WHAT THE TASK ASKS: Filter the entries below down to the lines that hold "computer".

Saved data entries:

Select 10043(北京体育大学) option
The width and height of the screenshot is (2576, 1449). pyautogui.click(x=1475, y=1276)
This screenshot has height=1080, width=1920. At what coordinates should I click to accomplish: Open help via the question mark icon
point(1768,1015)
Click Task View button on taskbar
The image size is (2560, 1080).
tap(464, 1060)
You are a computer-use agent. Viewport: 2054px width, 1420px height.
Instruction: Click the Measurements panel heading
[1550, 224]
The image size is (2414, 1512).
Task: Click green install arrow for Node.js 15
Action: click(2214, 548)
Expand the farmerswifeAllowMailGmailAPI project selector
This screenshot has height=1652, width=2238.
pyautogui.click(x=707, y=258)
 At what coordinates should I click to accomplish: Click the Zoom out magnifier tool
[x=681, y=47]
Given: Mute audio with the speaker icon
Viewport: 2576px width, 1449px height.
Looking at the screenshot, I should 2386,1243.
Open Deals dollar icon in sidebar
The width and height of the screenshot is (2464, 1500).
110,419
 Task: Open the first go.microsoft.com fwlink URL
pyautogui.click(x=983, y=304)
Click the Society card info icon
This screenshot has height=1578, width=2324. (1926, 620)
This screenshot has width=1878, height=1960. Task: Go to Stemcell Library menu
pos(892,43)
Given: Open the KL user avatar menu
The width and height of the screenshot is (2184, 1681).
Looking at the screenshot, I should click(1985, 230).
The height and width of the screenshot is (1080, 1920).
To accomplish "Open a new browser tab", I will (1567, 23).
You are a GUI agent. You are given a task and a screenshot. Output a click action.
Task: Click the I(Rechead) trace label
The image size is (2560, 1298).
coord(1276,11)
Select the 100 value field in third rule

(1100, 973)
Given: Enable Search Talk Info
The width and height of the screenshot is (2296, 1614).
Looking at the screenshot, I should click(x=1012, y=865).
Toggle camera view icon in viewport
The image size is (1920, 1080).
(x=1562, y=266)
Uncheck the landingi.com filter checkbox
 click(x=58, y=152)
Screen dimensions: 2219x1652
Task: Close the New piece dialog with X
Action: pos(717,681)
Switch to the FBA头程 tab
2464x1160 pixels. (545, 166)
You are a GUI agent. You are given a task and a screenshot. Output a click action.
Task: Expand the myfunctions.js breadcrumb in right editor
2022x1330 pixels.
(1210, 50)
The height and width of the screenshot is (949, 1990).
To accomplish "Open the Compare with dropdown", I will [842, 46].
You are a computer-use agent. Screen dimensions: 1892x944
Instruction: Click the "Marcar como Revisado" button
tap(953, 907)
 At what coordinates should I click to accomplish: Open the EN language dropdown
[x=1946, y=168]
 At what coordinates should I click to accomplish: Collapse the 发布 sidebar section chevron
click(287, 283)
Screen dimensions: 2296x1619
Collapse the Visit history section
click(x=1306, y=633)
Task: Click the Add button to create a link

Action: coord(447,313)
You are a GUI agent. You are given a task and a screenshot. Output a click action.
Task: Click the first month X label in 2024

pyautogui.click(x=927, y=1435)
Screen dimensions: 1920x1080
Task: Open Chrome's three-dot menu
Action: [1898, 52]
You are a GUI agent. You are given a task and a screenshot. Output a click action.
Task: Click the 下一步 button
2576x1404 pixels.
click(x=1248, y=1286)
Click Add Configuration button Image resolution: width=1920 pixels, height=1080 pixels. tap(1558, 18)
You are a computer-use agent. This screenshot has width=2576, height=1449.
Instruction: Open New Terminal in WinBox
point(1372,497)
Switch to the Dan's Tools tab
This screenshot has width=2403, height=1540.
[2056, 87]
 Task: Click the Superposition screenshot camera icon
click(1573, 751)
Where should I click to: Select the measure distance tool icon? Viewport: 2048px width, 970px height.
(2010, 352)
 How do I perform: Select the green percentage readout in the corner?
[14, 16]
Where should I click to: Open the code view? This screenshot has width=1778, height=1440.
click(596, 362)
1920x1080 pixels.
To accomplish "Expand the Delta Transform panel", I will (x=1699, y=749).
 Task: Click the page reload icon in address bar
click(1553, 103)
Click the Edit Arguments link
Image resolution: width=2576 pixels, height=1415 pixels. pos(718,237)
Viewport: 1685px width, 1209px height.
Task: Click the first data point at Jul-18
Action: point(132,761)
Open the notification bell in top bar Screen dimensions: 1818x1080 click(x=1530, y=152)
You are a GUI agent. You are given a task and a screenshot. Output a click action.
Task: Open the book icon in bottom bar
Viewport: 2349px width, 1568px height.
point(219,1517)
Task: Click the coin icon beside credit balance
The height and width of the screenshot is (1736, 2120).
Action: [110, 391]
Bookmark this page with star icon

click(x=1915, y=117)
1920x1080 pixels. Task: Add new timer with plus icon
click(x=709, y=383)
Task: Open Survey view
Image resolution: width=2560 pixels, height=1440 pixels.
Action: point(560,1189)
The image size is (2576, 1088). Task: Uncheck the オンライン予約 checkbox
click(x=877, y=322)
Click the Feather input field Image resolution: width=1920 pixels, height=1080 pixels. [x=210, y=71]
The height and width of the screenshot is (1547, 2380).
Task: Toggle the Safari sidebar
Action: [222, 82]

SOLUTION TO THIS PROBLEM:
You are a computer-use agent. Viewport: 2054px width, 1420px height.
You are a computer-use agent. Screen dimensions: 1892x944
You are a computer-use agent. This screenshot has width=2576, height=1449.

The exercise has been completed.